== Dataset excerpts ==

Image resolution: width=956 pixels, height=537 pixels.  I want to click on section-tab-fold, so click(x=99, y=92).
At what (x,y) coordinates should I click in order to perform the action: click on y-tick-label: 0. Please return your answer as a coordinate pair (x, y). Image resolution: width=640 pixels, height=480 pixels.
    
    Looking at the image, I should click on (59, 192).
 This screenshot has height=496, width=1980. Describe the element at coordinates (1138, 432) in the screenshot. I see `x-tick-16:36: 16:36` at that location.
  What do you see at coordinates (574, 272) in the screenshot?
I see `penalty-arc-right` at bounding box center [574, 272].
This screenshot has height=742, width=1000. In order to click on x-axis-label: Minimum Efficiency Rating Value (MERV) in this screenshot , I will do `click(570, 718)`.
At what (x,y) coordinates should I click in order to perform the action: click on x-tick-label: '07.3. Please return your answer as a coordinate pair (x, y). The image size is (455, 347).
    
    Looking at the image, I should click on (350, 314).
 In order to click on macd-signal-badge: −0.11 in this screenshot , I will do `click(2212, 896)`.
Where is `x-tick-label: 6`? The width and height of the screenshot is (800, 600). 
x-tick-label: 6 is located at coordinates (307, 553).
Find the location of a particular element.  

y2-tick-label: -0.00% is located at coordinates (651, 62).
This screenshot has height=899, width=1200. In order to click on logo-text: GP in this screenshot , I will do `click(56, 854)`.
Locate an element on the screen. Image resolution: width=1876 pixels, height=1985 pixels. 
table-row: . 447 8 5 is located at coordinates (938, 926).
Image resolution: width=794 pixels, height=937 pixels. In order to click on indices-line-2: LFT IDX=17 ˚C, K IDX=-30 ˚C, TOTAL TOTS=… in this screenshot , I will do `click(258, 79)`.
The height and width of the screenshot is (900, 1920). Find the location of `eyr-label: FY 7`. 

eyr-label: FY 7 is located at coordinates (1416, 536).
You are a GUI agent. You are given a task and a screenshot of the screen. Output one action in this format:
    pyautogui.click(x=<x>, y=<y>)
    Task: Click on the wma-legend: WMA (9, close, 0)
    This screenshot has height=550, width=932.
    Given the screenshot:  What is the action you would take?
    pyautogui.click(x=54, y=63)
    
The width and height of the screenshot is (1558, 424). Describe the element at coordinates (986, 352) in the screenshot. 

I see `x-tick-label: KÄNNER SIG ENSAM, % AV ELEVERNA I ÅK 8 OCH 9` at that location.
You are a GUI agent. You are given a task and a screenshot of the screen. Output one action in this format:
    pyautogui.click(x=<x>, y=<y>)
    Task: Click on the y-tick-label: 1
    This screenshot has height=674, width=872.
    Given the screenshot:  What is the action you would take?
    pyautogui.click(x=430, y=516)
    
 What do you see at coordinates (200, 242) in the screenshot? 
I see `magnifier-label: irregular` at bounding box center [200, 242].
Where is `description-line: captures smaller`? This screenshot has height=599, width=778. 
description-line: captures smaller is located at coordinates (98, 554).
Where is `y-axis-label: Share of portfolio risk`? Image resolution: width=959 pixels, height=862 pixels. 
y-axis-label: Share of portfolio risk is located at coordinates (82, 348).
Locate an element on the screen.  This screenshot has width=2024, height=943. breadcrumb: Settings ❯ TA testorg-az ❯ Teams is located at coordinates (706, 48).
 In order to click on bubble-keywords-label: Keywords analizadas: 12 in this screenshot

===

Reproduce every one of the lines above without any change.

Image resolution: width=956 pixels, height=537 pixels.  I want to click on section-tab-fold, so click(x=99, y=92).
At what (x,y) coordinates should I click in order to perform the action: click on y-tick-label: 0. Please return your answer as a coordinate pair (x, y). Image resolution: width=640 pixels, height=480 pixels.
    
    Looking at the image, I should click on (59, 192).
 This screenshot has height=496, width=1980. Describe the element at coordinates (1138, 432) in the screenshot. I see `x-tick-16:36: 16:36` at that location.
  What do you see at coordinates (574, 272) in the screenshot?
I see `penalty-arc-right` at bounding box center [574, 272].
This screenshot has height=742, width=1000. In order to click on x-axis-label: Minimum Efficiency Rating Value (MERV) in this screenshot , I will do `click(570, 718)`.
At what (x,y) coordinates should I click in order to perform the action: click on x-tick-label: '07.3. Please return your answer as a coordinate pair (x, y). The image size is (455, 347).
    
    Looking at the image, I should click on (350, 314).
 In order to click on macd-signal-badge: −0.11 in this screenshot , I will do `click(2212, 896)`.
Where is `x-tick-label: 6`? The width and height of the screenshot is (800, 600). 
x-tick-label: 6 is located at coordinates (307, 553).
Find the location of a particular element.  

y2-tick-label: -0.00% is located at coordinates (651, 62).
This screenshot has height=899, width=1200. In order to click on logo-text: GP in this screenshot , I will do `click(56, 854)`.
Locate an element on the screen. Image resolution: width=1876 pixels, height=1985 pixels. 
table-row: . 447 8 5 is located at coordinates (938, 926).
Image resolution: width=794 pixels, height=937 pixels. In order to click on indices-line-2: LFT IDX=17 ˚C, K IDX=-30 ˚C, TOTAL TOTS=… in this screenshot , I will do `click(258, 79)`.
The height and width of the screenshot is (900, 1920). Find the location of `eyr-label: FY 7`. 

eyr-label: FY 7 is located at coordinates (1416, 536).
You are a GUI agent. You are given a task and a screenshot of the screen. Output one action in this format:
    pyautogui.click(x=<x>, y=<y>)
    Task: Click on the wma-legend: WMA (9, close, 0)
    This screenshot has height=550, width=932.
    Given the screenshot:  What is the action you would take?
    pyautogui.click(x=54, y=63)
    
The width and height of the screenshot is (1558, 424). Describe the element at coordinates (986, 352) in the screenshot. 

I see `x-tick-label: KÄNNER SIG ENSAM, % AV ELEVERNA I ÅK 8 OCH 9` at that location.
You are a GUI agent. You are given a task and a screenshot of the screen. Output one action in this format:
    pyautogui.click(x=<x>, y=<y>)
    Task: Click on the y-tick-label: 1
    This screenshot has height=674, width=872.
    Given the screenshot:  What is the action you would take?
    pyautogui.click(x=430, y=516)
    
 What do you see at coordinates (200, 242) in the screenshot? 
I see `magnifier-label: irregular` at bounding box center [200, 242].
Where is `description-line: captures smaller`? This screenshot has height=599, width=778. 
description-line: captures smaller is located at coordinates (98, 554).
Where is `y-axis-label: Share of portfolio risk`? Image resolution: width=959 pixels, height=862 pixels. 
y-axis-label: Share of portfolio risk is located at coordinates (82, 348).
Locate an element on the screen.  This screenshot has width=2024, height=943. breadcrumb: Settings ❯ TA testorg-az ❯ Teams is located at coordinates (706, 48).
 In order to click on bubble-keywords-label: Keywords analizadas: 12 in this screenshot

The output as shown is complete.